Overlapping panels type doorway closures (e.g."PC") aredefined in the prior art to mean those wherein two parallel upright panels 20 and 30 might move interdependently in the same lateral direction across a doorway 10. Specifically, as indicated in FIG. 1 phantom line, both panels 20 and 30 would be alongside near-jamb 10N and have their lead-ends 21 and 31 aligned at near-edge 10B when doorway 10 is fully-open. However, as indicated in solid line, panels 20 and 30 are laterally extendable toward the far-jamb 10F when doorway 10 is fully-closed. In the "closed" doorway, the laterally faster movable far-panel 30 has its lead-end 31 assuming proximity to far-edge 10A; too, slower moving near-panel 20 tends the nearwarddoorway portion and having its trail-end 22 in proximity to near-edge 10B. Moreover, in "closed" condition, near-panel lead-end 21 overlaps far-panel trail-end 32 by an inch or so.

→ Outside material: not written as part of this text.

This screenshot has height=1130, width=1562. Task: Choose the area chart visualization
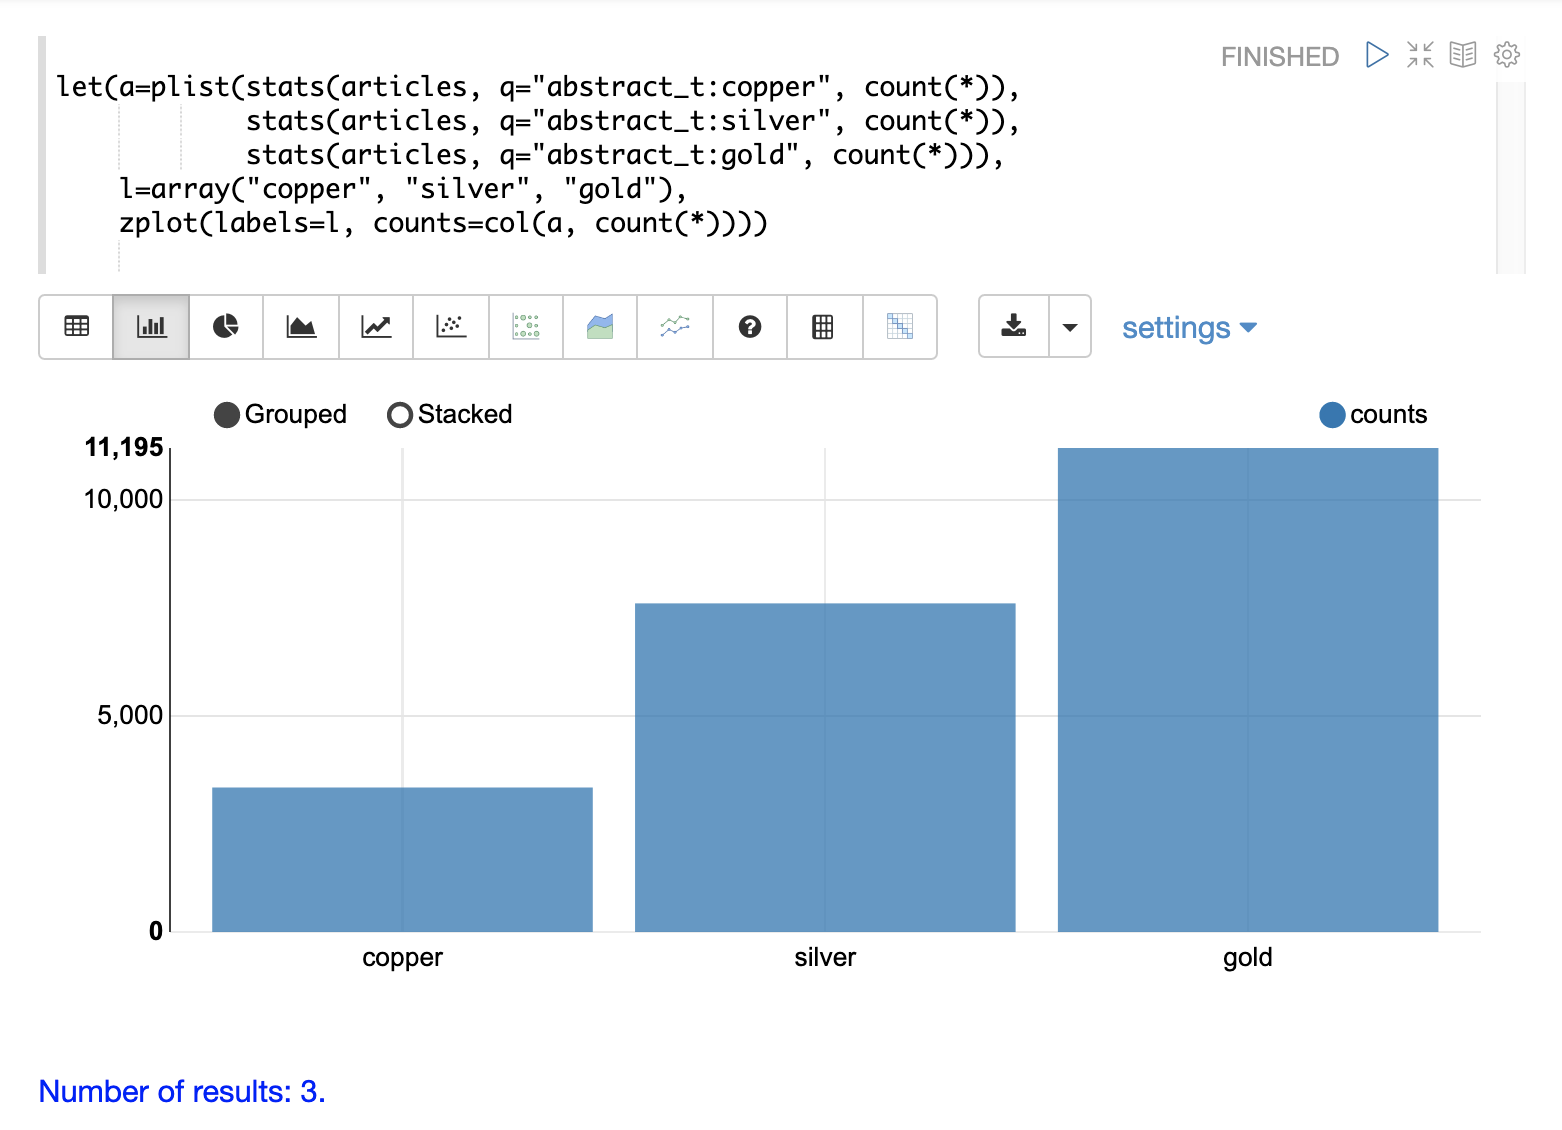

For such overlapping panels type doorway closures "PC", the respective panels 20 and 30 are customarily rollably suspended from a pair of horizontal overhead parallel rails 29 and 39 attached at fixed elevation to the framework at header 10H. Each rail extends across doorway lateral-extend "LE" and necessarily generously nearwardly beyond doorway near-edge 10B (as indicated at 29A and 39A) to permit the retracted panels "open" condition alluded to in FIG. 1 phantom line. In order to allow the overlapping panels to move in the same lateral direction at different speeds between "open" and "closed" doorway conditions, one of the overhead rails is spaced a transverse-gap from the other rail, herein front-rail 39(for farpanel 30) being indicated transversely frontally of rail 29(for near-panel 20). Normally, rails 29 and 39 are at substantially coelevation as in FIGS. 2-5; but in FIG. 1, for purposes of orientation, rails 29 and 39 are shown at slightly different elevations. Near-panel 20 has upwardly extending hangers 27A and 27B carrying rollers 28 for engaging rail 29, and similarly, far-panel 30 has hangers 37A and 37B carrying rollers 38 for engaging rail 39. Each panel has a center-of-mass "CM" located in elevation below its rail, which location "CM" is ordinarily practically synonymous with the panel mid-height. Each panel has a lateral width "LW" (e.g. 21-22, 31-32), and for practical working purposes bears a ratio in the range of one-third to two-thirds doorway lateral-extent "LE". More desirably, especially in elevator cars where there are spatial constraints, this ratio is within the range of four-ninths to five-ninths. Ideally therefor, the lateral width of panels 20 and 30 are about the same whereby each panel might tendably close about one-half the doorway lateral-extent "LE" and the operating mechanism (40) of the present invention is most advantageously employable.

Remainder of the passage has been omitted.